(Stored items)
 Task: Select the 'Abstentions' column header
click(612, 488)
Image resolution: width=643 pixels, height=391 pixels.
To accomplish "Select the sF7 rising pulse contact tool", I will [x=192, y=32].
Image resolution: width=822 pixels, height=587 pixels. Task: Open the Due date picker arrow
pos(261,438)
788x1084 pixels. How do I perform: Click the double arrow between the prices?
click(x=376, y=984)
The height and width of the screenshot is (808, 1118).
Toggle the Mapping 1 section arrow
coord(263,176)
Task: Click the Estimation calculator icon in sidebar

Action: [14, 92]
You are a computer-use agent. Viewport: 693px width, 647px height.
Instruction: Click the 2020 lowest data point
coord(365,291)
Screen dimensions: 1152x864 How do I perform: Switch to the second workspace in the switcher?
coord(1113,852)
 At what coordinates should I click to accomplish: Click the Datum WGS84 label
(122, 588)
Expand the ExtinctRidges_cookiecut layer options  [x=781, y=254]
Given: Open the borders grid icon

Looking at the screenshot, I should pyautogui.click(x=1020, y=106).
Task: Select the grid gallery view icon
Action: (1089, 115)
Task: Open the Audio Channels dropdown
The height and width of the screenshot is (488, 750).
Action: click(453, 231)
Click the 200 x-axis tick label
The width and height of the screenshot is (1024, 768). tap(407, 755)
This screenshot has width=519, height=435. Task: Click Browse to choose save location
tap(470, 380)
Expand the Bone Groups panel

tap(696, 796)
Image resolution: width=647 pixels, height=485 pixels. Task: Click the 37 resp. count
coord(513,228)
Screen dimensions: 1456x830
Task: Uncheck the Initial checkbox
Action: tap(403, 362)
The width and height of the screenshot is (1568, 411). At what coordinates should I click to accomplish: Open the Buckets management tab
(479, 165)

## WHAT IS BEING ASKED
Look above for the line that contains "788x1084 pixels. How". That line and every line after it through the end of the data must be written out exactly, with nothing else.

## ANSWER SPACE
788x1084 pixels. How do I perform: Click the double arrow between the prices?
click(x=376, y=984)
The height and width of the screenshot is (808, 1118).
Toggle the Mapping 1 section arrow
coord(263,176)
Task: Click the Estimation calculator icon in sidebar

Action: [14, 92]
You are a computer-use agent. Viewport: 693px width, 647px height.
Instruction: Click the 2020 lowest data point
coord(365,291)
Screen dimensions: 1152x864 How do I perform: Switch to the second workspace in the switcher?
coord(1113,852)
 At what coordinates should I click to accomplish: Click the Datum WGS84 label
(122, 588)
Expand the ExtinctRidges_cookiecut layer options  [x=781, y=254]
Given: Open the borders grid icon

Looking at the screenshot, I should pyautogui.click(x=1020, y=106).
Task: Select the grid gallery view icon
Action: (1089, 115)
Task: Open the Audio Channels dropdown
The height and width of the screenshot is (488, 750).
Action: click(453, 231)
Click the 200 x-axis tick label
The width and height of the screenshot is (1024, 768). tap(407, 755)
This screenshot has width=519, height=435. Task: Click Browse to choose save location
tap(470, 380)
Expand the Bone Groups panel

tap(696, 796)
Image resolution: width=647 pixels, height=485 pixels. Task: Click the 37 resp. count
coord(513,228)
Screen dimensions: 1456x830
Task: Uncheck the Initial checkbox
Action: tap(403, 362)
The width and height of the screenshot is (1568, 411). At what coordinates should I click to accomplish: Open the Buckets management tab
(479, 165)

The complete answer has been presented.